L’extrême droite en Europe 12 L’extrême droite hongroise crée une « garde » paramilitaire

mercredi 6 février 2008.
 

par Markus Salzmann

Fin août 2007, les Hongrois ont pu voir la fondation d’une « garde hongroise » paramilitaire d’extrême droite. La fondation de cette armée, qui bénéficie du soutien de forces politiques et sociales hongroises de premier plan, s’est officialisée lors d’une cérémonie publique. Il faut voir dans la création d’une force paramilitaire néofasciste de cette ampleur un avertissement sérieux à la classe ouvrière hongroise et européenne.

Un millier de sympathisants et de militants se sont rassemblés devant le Château de Budapest, juste devant les bureaux du président hongrois, Laszlo Solyom, pour assister à la prestation de serment des 56 premiers membres de la garde (ce chiffre a été choisi en commémoration de la révolte de 1956 contre le stalinisme).

On pouvait voir dans l’assistance non seulement des représentants des différents groupes d’extrême droite et fascistes, mais également des représentants du parti d’opposition conservateur en vue, le FIDESZ (Alliance des jeunes démocrates), tout comme des pasteurs des églises évangéliques et calvinistes qui agitaient des drapeaux. Lajos Für, Secrétaire d’Etat à la Défense du premier gouvernement conservateur, arrivé en 1990 au pouvoir sous le gouvernement du premier ministre Jozsef Antall, après la chute du pouvoir stalinien, a fait prêter serment aux nouvelles recrues et leur a distribué leurs documents officiels.

Les participants ont hissé un drapeau rouge et blanc du type de celui utilisé par les fascistes hongrois au cours de la Deuxième Guerre mondiale, époque où le régime dictatorial de Horthy était l’allié de l’Allemagne nazie, et ceux qui prêtaient serment portaient l’uniforme noir porté par les fascistes de cette époque. La date de cette prestation de serment n’avait pas été choisie par hasard. Le 25 août, il y a 1100 ans, l’armée hongroise avait vaincu les troupes de Bavière lors de la bataille de Bratislava.

La garde a expliqué ses intentions dans son acte de fondation. Elle désire défendre une Hongrie « physiquement, intellectuellement et spirituellement sans défense. » Il est expressément demandé à ses membres d’apprendre à utiliser des armes, une menace sans équivoque de l’utilisation de la force.

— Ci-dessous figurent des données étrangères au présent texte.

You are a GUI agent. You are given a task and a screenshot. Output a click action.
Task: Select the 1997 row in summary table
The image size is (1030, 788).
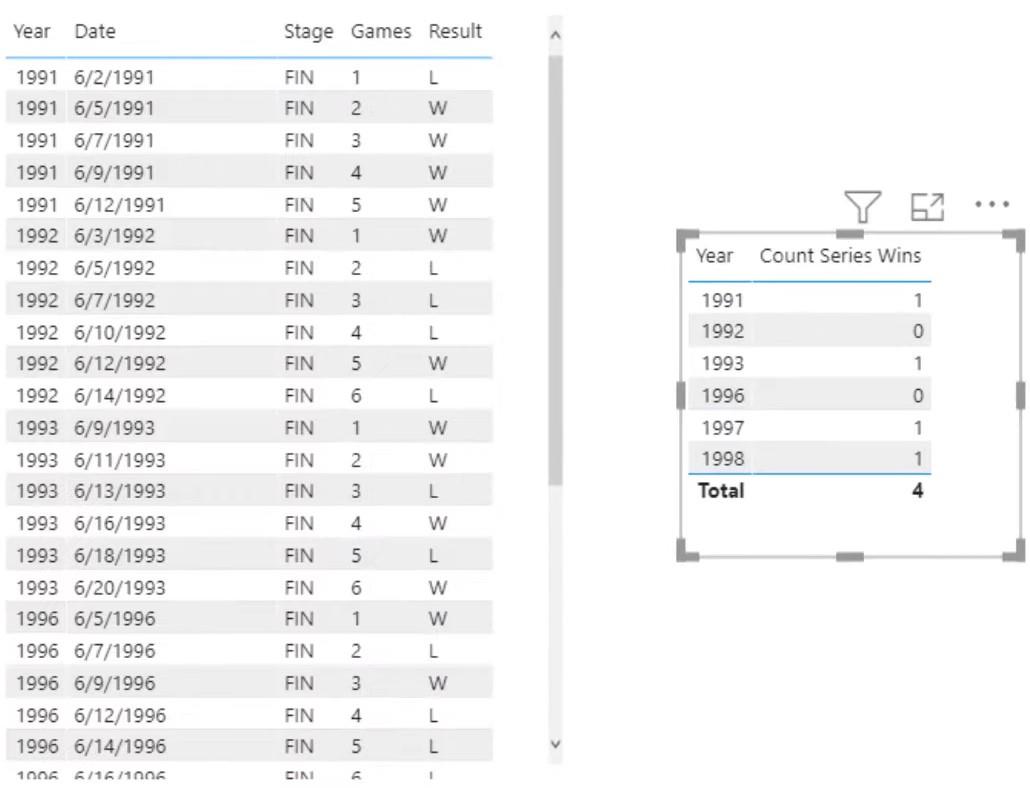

Son but inclut « l’élimination » de l’actuel gouvernement soi-disant « social-libéral » dirigé par le premier ministre Ferenc Gyurcsany.

Le chef de la garde est Gabor Vona, 29 ans et président du parti d’extrême droite Jobbik (Mouvement pour une meilleure Hongrie). Jobbik a été créé en 1999, à partir d’un groupe d’étudiants, dirigé par David Kovacs, membre pendant de nombreuses années d’une organisation d’extrême droite, le MIEP (Parti de la vie et de la vérité). Vona, ex étudiant en histoire, avait auparavant travaillé en étroite collaboration avec l’ancien premier ministre et dirigeant de l’opposition, Victor Orban, qui avait tenté d’obtenir pour le Fidesz, le soutien des cercles d’extrême droite par la création de prétendus « secteurs de défense des citoyens. »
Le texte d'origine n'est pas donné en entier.